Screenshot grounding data
--------------------------------
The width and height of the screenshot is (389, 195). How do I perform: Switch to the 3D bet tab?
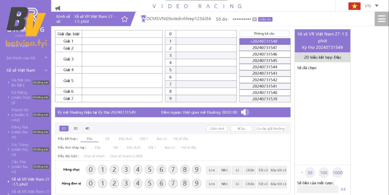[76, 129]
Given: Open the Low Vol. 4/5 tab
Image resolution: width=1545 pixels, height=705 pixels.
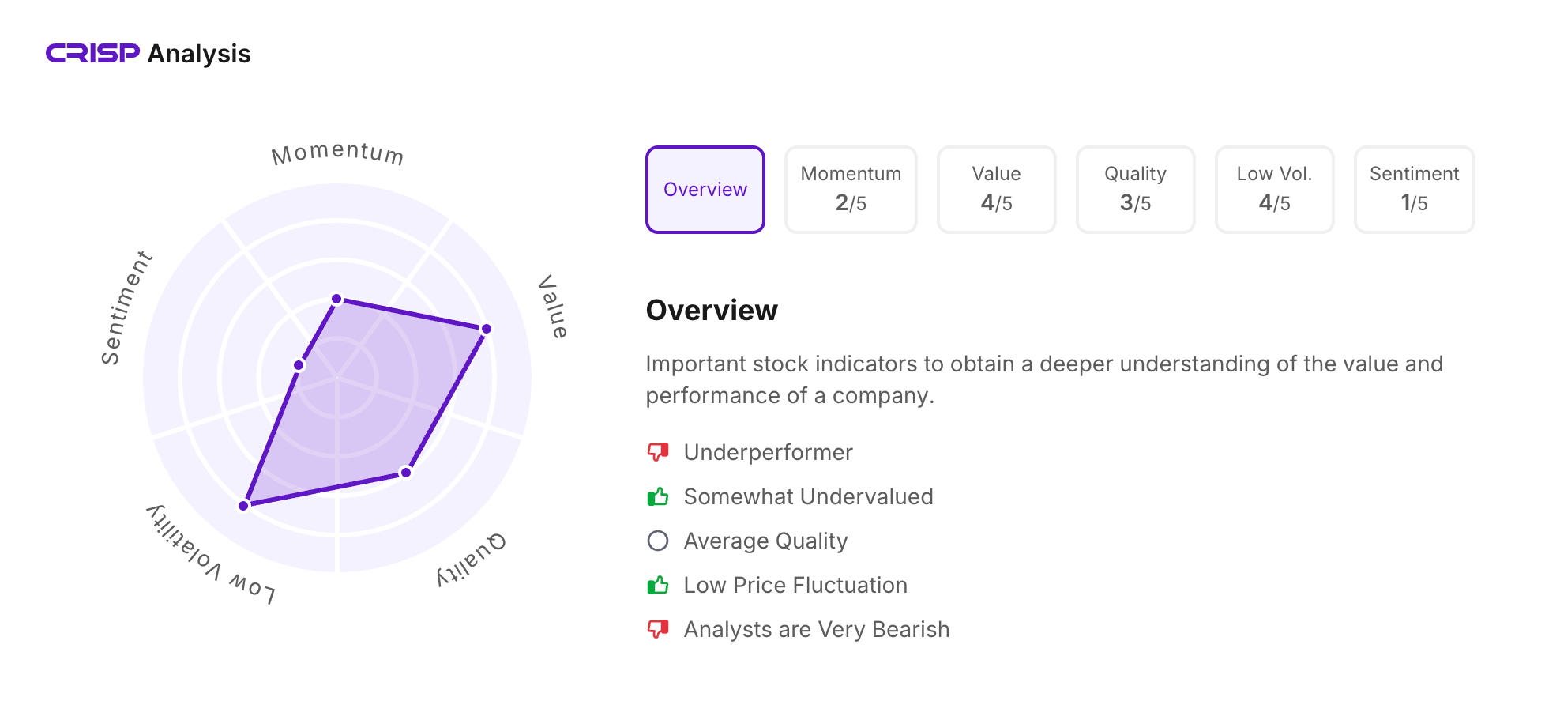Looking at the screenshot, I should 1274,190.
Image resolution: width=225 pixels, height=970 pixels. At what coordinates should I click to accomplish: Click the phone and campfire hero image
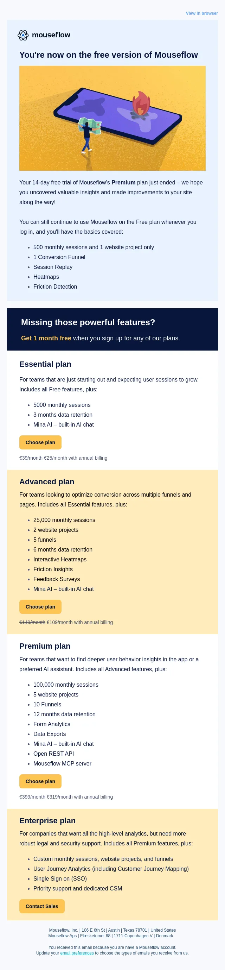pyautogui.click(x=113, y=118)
--------------------------------
TASK INSTRUCTIONS — Without copying any picture, repeat all of the entries exactly.

TASK OUTPUT —
The width and height of the screenshot is (389, 195). How do I perform: Switch to the 3D bet tab?
[76, 129]
Given: Open the Low Vol. 4/5 tab
Image resolution: width=1545 pixels, height=705 pixels.
Looking at the screenshot, I should 1274,190.
Image resolution: width=225 pixels, height=970 pixels. At what coordinates should I click to accomplish: Click the phone and campfire hero image
pyautogui.click(x=113, y=118)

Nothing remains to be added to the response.